LONDON — When we first see him, Mr. Knightley is completely naked. Later, Emma Woodhouse warms her exposed backside by a roaring fire. In the couple’s climactic romantic scene, blood gushes from Emma’s nose.
In moments like these, the new film adaptation of Jane Austen’s “Emma,” which opens in British theaters on Friday, seems like a bold departure from its restrained source.
The list of names involved in the film is a directory of buzzy millennial talent, suggesting a 21st-century take on the 1815 novel. And the trailer echoes recent spiky, comic period dramas like “The Favourite.” But this new version of Austen’s frequently adapted work is, in fact, a rather faithful and straightforward adaptation.
With a screenplay by the novelist Eleanor Catton, the youngest winner of the Booker Prize, this is the feature film debut for Autumn de Wilde, who’s previously shot an album cover for The White Stripes and a music video for Florence and the Machine. The soundtrack is by Isobel Waller-Bridge, who also wrote the ecclesiastical choral score for the second season of her sister Phoebe’s show “Fleabag.”
Recent period literary adaptations like Greta Gerwig’s “Little Women” and Armando Iannucci’s “The Personal History of David Copperfield” have refreshed their source material by playing with structure and casting a knowing, modern eye over the social constraints of their settings. The characters in them move and speak in ways that seem natural today.
In contrast, this “Emma” unfolds chronologically, with familiar emotional beats and a neat, happy ending. Much of the dialogue is lifted straight from the book, and the period manners remain.
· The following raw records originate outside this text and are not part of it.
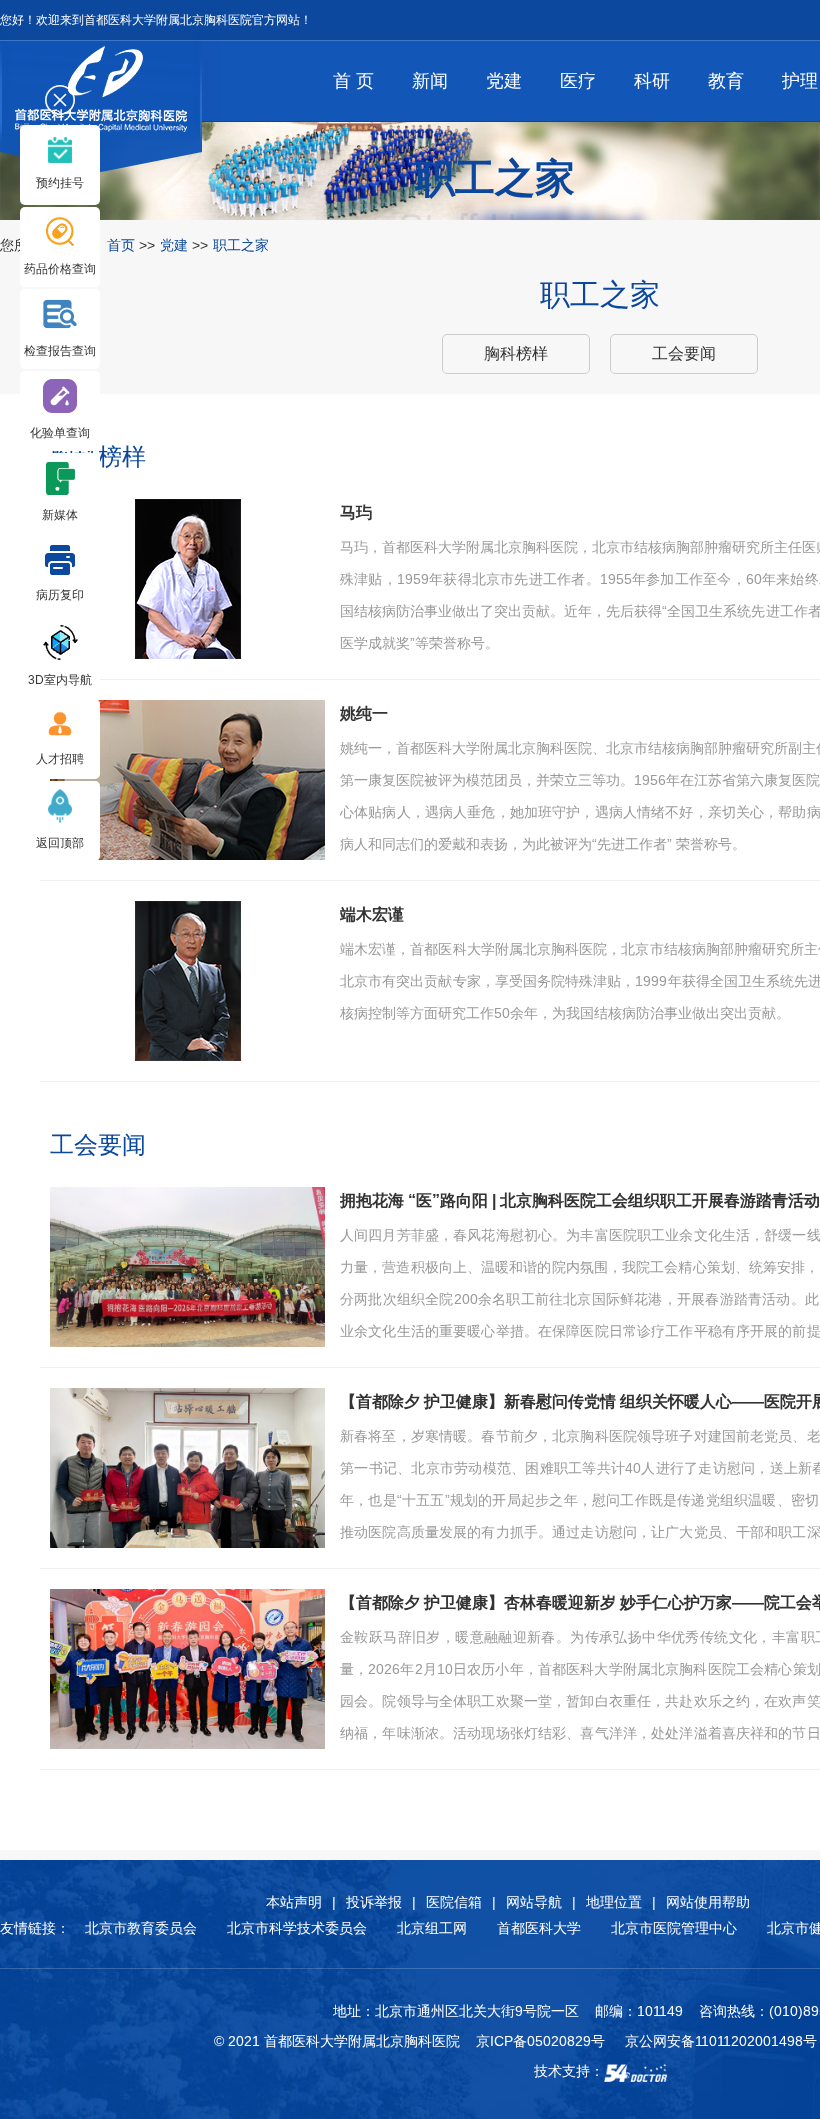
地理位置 (614, 1902)
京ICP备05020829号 (540, 2041)
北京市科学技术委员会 (297, 1928)
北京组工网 (432, 1928)
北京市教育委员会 (141, 1928)
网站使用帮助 (708, 1902)
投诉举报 (374, 1902)
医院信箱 (454, 1902)
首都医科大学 (539, 1928)
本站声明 (294, 1902)
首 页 (353, 81)
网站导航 (534, 1902)
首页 (121, 245)
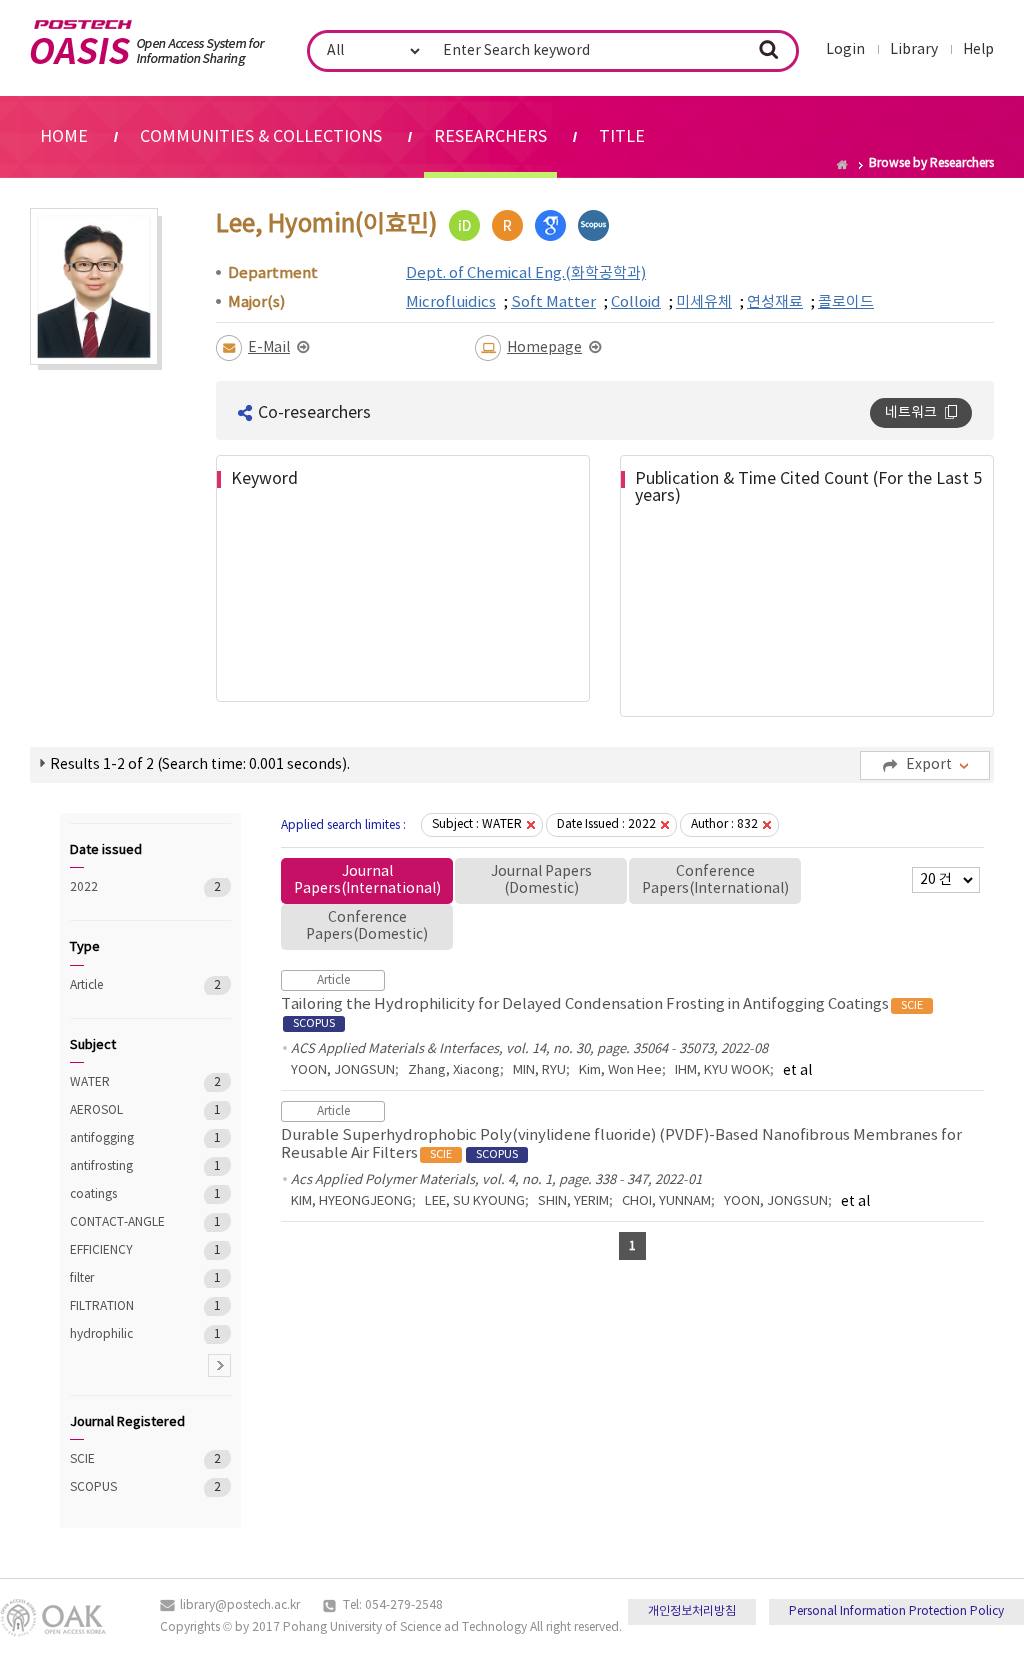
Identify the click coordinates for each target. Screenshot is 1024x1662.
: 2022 (606, 824)
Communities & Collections (261, 137)
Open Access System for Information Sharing (147, 43)
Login (845, 50)
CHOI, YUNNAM (666, 1201)
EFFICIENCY (122, 1250)
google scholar (550, 225)
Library (914, 50)
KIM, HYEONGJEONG (351, 1201)
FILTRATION (122, 1306)
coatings (122, 1194)
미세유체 (704, 302)
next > (219, 1365)
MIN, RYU (539, 1070)
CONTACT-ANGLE (122, 1222)
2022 (122, 887)
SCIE (122, 1459)
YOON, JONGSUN (343, 1070)
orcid (464, 225)
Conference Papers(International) (715, 880)
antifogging (122, 1138)
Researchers (490, 137)
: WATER (477, 824)
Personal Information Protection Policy (896, 1611)
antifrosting (122, 1166)
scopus (593, 225)
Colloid (636, 302)
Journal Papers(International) (367, 880)
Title (622, 137)
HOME (64, 137)
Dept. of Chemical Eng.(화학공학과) (526, 273)
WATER (122, 1082)
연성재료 (775, 302)
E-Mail (269, 348)
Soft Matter (553, 302)
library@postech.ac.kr (240, 1605)
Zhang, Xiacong (454, 1070)
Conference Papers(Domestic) (367, 926)
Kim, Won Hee (620, 1070)
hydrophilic (122, 1334)
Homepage (544, 348)
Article (122, 985)
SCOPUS (122, 1487)
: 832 (724, 824)
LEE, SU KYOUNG (475, 1201)
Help (978, 50)
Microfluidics (451, 302)
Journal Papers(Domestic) (541, 880)
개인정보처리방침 (692, 1611)
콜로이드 (846, 302)
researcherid (507, 225)
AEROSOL (122, 1110)
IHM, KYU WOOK (722, 1070)
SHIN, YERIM (573, 1201)
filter (122, 1278)
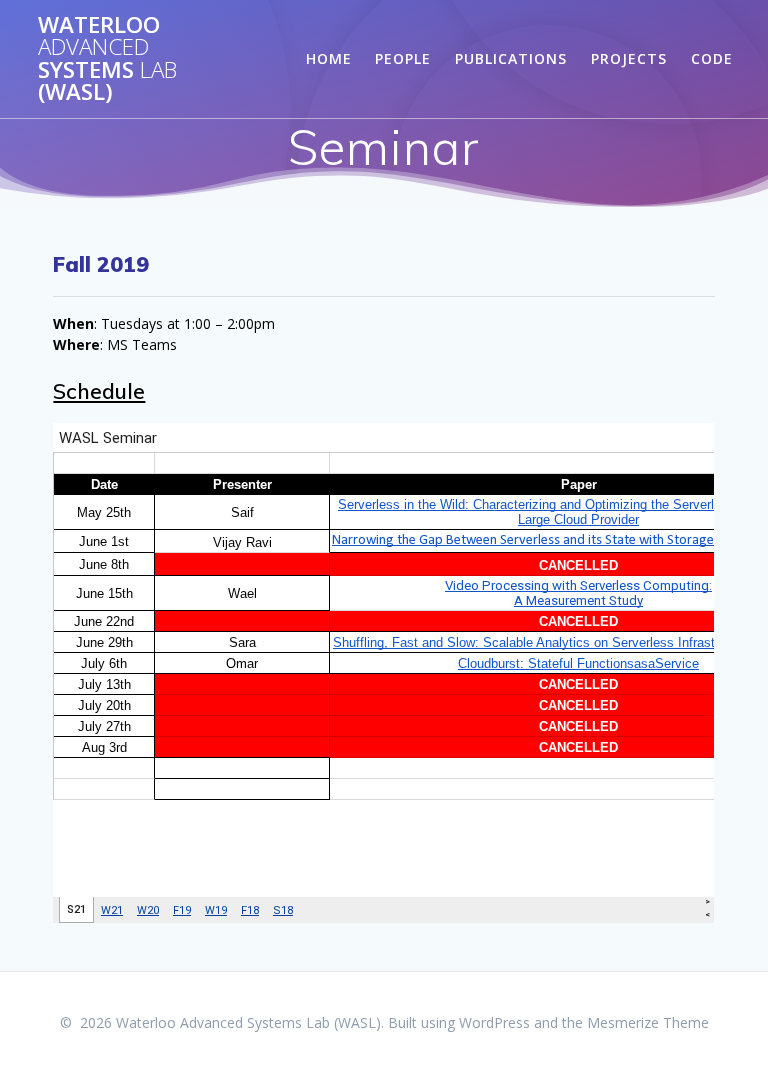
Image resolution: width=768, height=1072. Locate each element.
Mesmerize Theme (648, 1022)
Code (712, 58)
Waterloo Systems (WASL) (107, 59)
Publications (511, 58)
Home (329, 58)
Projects (629, 58)
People (403, 58)
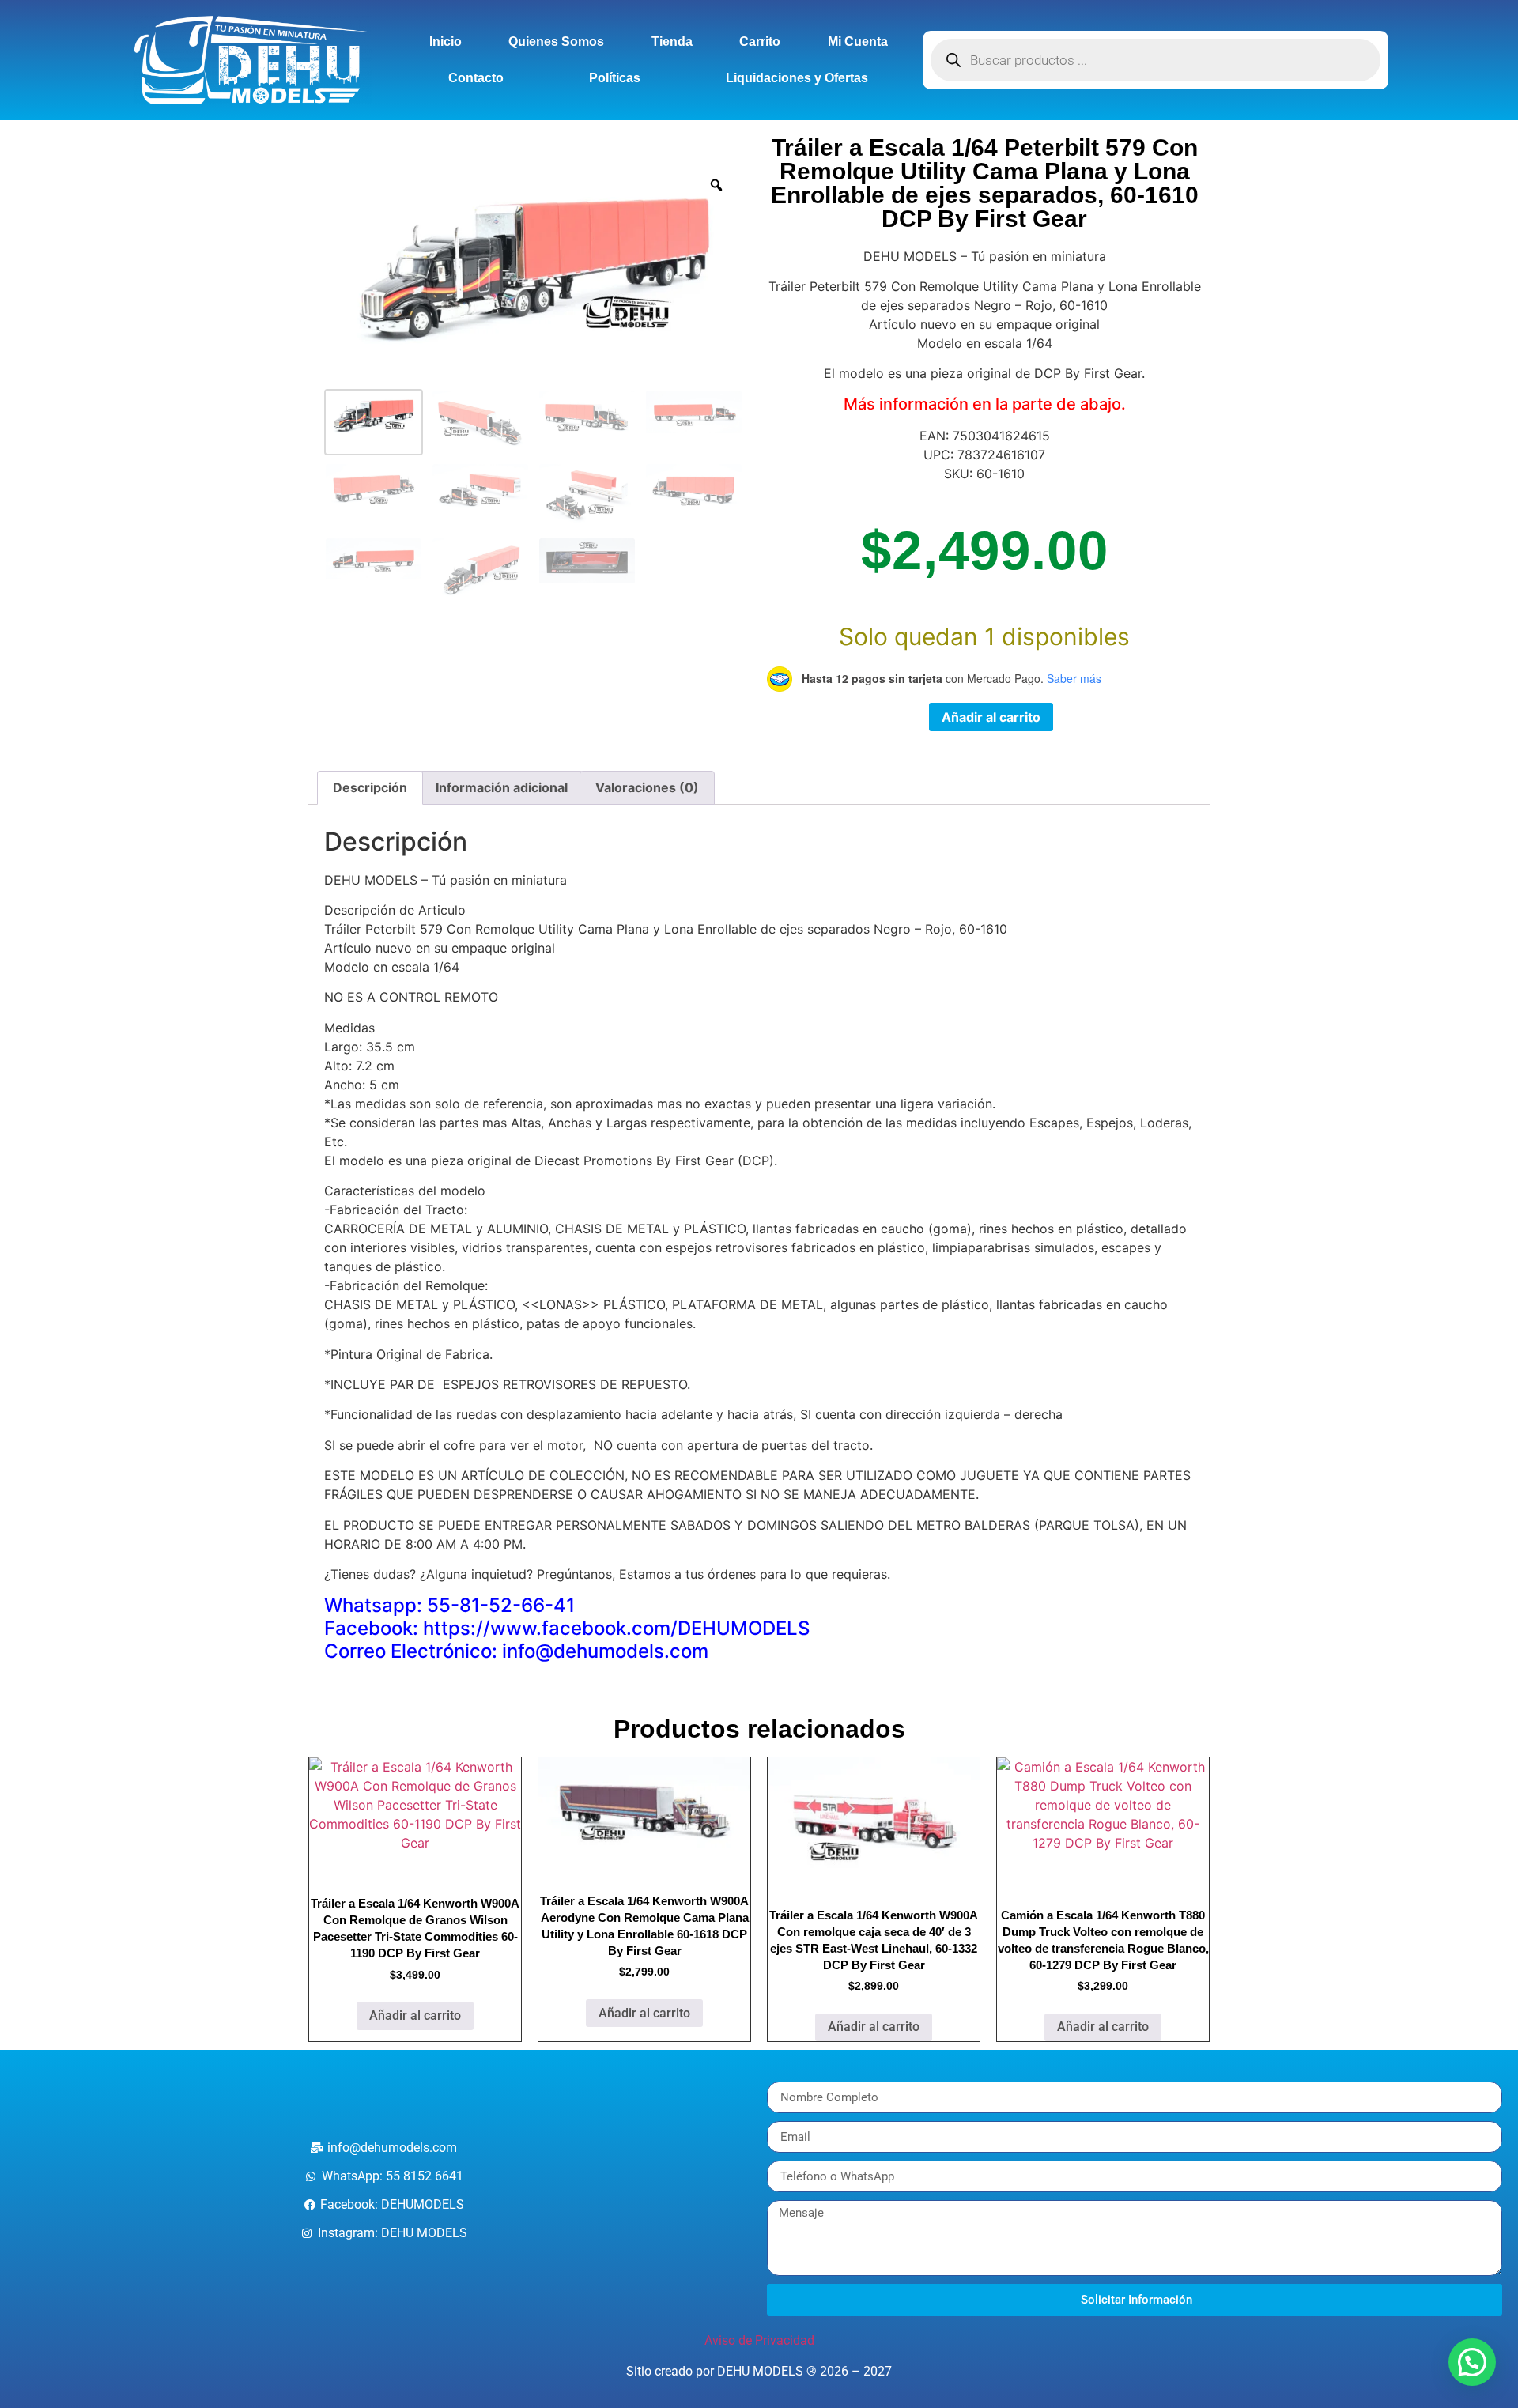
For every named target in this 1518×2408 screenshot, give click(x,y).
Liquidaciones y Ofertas (797, 78)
Injecting a modern spirit into this adaptation “wasn’t the first consideration, actually,” Catton said in a telephone interview from her native New Zealand.
“When I read ‘Emma’, I find it endlessly relatable,” she said. It was “so lively and so intimate, and it feels so fresh,” she added, that reappraising it through a contemporary lens felt unnecessary: “It doesn’t at all feel like a book that’s 200 years old.”
In a recent interview in London, de Wilde, the director, agreed: “A great story’s a great story,” she said. “My goal was never to modernize, but only to humanize.”
Adapting a work as well-known as “Emma,” however, has its own challenges. During the wave of Austen adaptations in the mid-90s, dubbed “Austenmania,” there were no fewer than three feature-length takes on the novel: a cinematic release starring Gwyneth Paltrow, a TV film starring Kate Beckinsale, and Amy Heckerling’s high school movie “Clueless.” When a television version aired in Britain in 2009, a critic in The Guardian wondered whether “we need another ‘Emma’ at all.” How do you make a 2020 iteration stand out?
Catton insisted that there has so far been no “iconic period adaptation” of the novel. “We hope that this will be a contender,” she added. (She disliked the Paltrow version, she said, “for a number of reasons,” including the “misogynistic” treatment of Toni Collette’s character.) The new movie’s sense of humor and de Wilde’s “heightened style and absurdist aesthetic” set this “Emma” apart from the rest, she added.
It’s true that this heavily stylized “Emma” looks different from its predecessors, with sumptuous pastels, bursts of bright color, and center-framed shots, reminiscent of Sofia Coppola’s “Marie Antoinette” or Wes Anderson’s “The Grand Budapest Hotel.”
Emma wears a number of modern-looking accessories, from dangly red earrings to a chunky green necklace. Her home is piled high with fabrics, flowers, china and cakes.
“There’s a misconception that everything from that period already looked antique,” de Wilde said. “But color was actually how you showed your wealth. It was very important to me to establish Emma’s place in society by the use of color.”
The actress Anya Taylor-Joy, who brought a dark streak to the doe-eyed innocents she played in “The Witch” and “Thoroughbreds,” foregrounds Emma’s objectionable qualities — after all, this is the heroine Austen said “no one but myself will much like.”
Taylor-Joy’s Emma is poised and quietly scheming: Eyebrows arched, her glassy eyes swivel around the room, scrutinizing her company. She is a vain, manipulative snob. When it suits her, she can be charming, but, to the poor spinster, Mrs. Bates, she is coldly polite at best, and, at worst, openly derisive.
It seems fitting that this Emma is allowed to be a little nastier, at a time when unlikable, self-absorbed, privileged women are being celebrated onscreen.
“There would be no ‘Fleabag’ without ‘Emma’!” Catton said. “It’s a story about someone realizing how self-centered they are,” which felt as urgent in 2020 “as it was in any age of history,” she added.
Then there’s the nudity, and the nosebleed. “I’ve thought a lot about how much the body interfered with some of the most romantic moments of my life,” de Wilde said. “I love the comedy of fighting your body. And a nosebleed is so exposing.”
“It was important to me that Emma seems almost inhuman at the beginning, and then becomes human,” de Wilde said. “We were also human in 1814.”